During a minisymposium presentation at the 2020 SIAM Annual Meeting, Bethany Johnson of the University of California, Santa Cruz described a model to forecast ecological dynamics across a spatially extended system. Johnson explained how her Southern California upbringing, complete with frequent trips to the coast, inspired her fascination with the marine sciences. This project allowed her to combine her ecological interests with her love for mathematics. 

The dynamics of any species depends on many complicated factors, including the population of predators and prey, competition from other species, human activities, and climate. Unfortunately, these factors are inherently uncertain and often lack concrete data, which makes it difficult for researchers to model a species’ dynamics. To tackle these challenges, Johnson and her collaborators used state space reconstruction (SSR). The method is based on Takens’ Embedding Theorem, which states that one can utilize the time lags of a single variable in a dynamical system to reconstruct an image of the full system. SSR is useful for modelling species because it only requires the time series of one variable, instead of a multitude of complicated factors; the technique’s basic goal is to identify a function that will take a variable’s history to the future of that variable. 

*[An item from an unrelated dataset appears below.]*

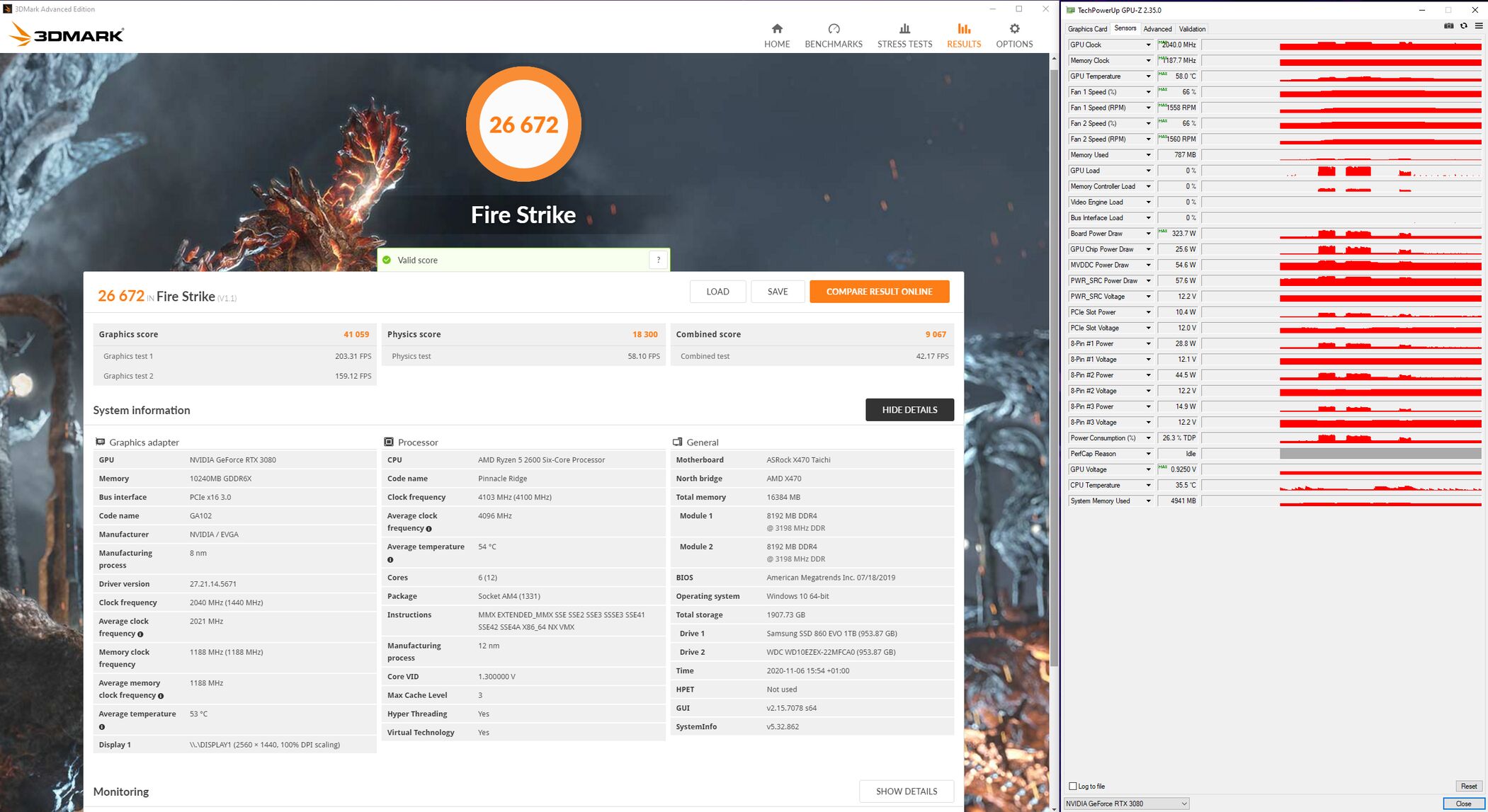Click average clock frequency info icon under Processor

An inherent challenge of this approach is the fact that ecological data often presents in the form of short time series, which is not ideal for SSR. However, the data does frequently have a spatial reference of time series of the same variable that is taken in different places, which one can incorporate into the model. Johnson and her team tried two approaches to include this spatial information. The first approach leveraged spatial information for spatial SSR by using both time lags and spatial lags, thus compiling a library of training data with the time series. The second approach employed concatenated libraries from different locations as one large set of training data. 

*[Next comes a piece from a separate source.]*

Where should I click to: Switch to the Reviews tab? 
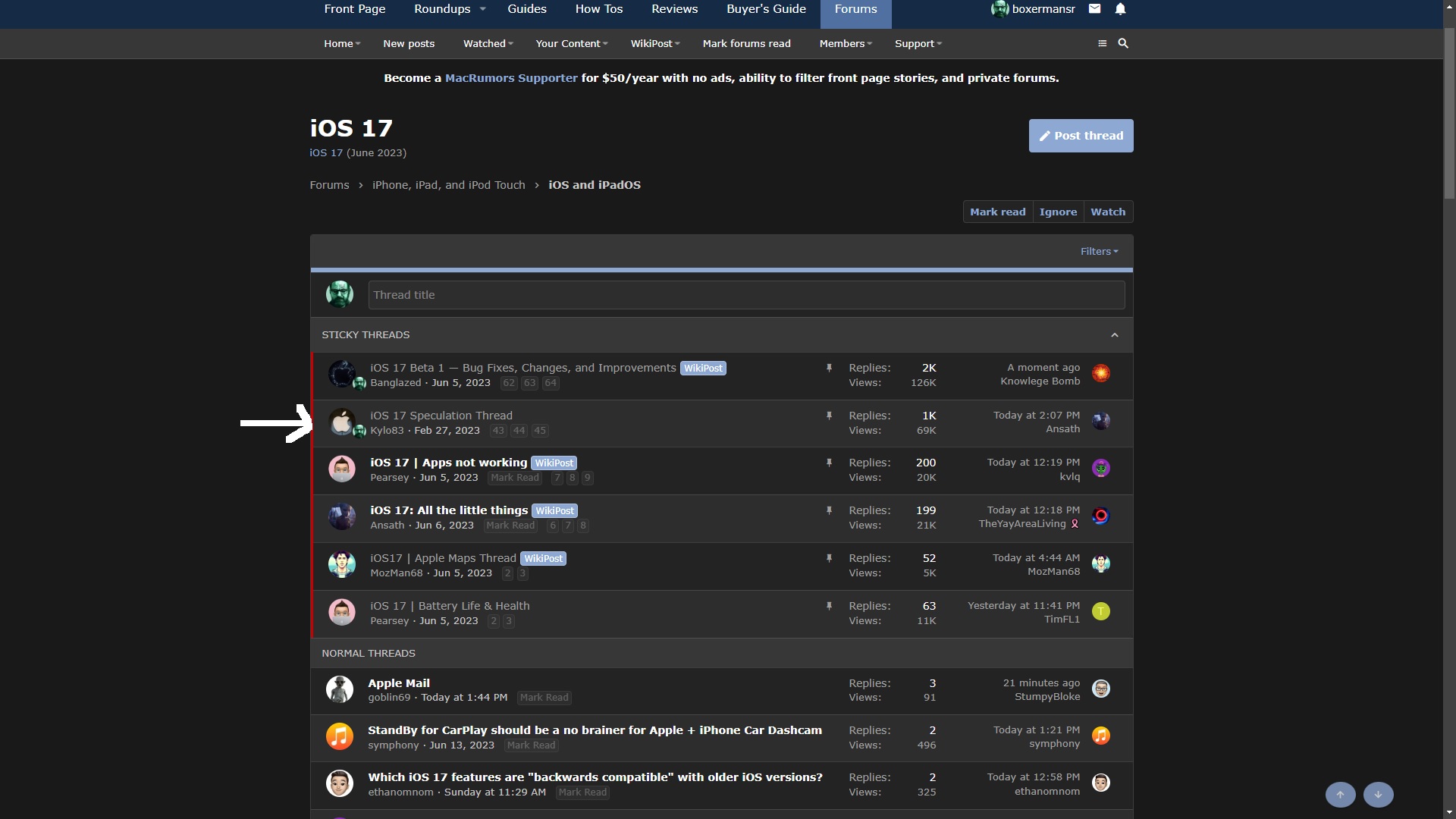(x=674, y=9)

Johnson compared the effectiveness of different strategies when creating the SSR model.
 Johnson and her colleagues used a Bayesian Gaussian process regression to approximate the function that governs the species dynamics. They found it helpful to train the Gaussian process with a physically-informed prior instead of a naïve prior, as doing so created much more consistency between different trials. To test the simulation, the team modelled the dynamics across space and time for species in several different types of relationships, such as predator-prey and host-parasitoid-parasitoid. 

The model performed well, even with incomplete observations. Johnson and her colleagues investigated the effect of time series length on the model by generating chaotic dynamics with three different training time series lengths, testing them on 20 time points, and repeating the process 100 times. They found that with shorter time periods, library concatenation produced better results than utilization of a library from just one location. In addition, their varied attempts demonstrated that concatenation’s benefit decreased as heterogeneity increased, likely because it is more reasonable to share information when dynamics between different spaces are similar. 

To further test the model, the team applied it to data from NOAA’s Northeast Fisheries Science Center, which performs a bottom trawl survey every autumn to count fish, weigh them, and sort them by species. Johnson and her collaborators focused on three widely-distributed, short-lived species: longfin squid, silver hake, and butterfish. The results from this application were fairly similar to those from the simulations; the library concatenation again did not significantly improve the model’s output at a wide spatial range, as too much heterogeneity existed. 

In the future, Johnson intends to compare her research team’s SSR simulation with other data-driven methods. In addition, she would like to find a way to circumvent the requirement that the model’s time series input be taken at constant intervals, as that is not always realistic for ecological data. But even in its current state, data-driven forecasting with SSR allowed her team to overcome the challenges of incomplete observation and structural uncertainty. Johnson and her collaborators hope that this work will eventually lead to a robust control scheme for fisheries, pest control, and other ecological systems.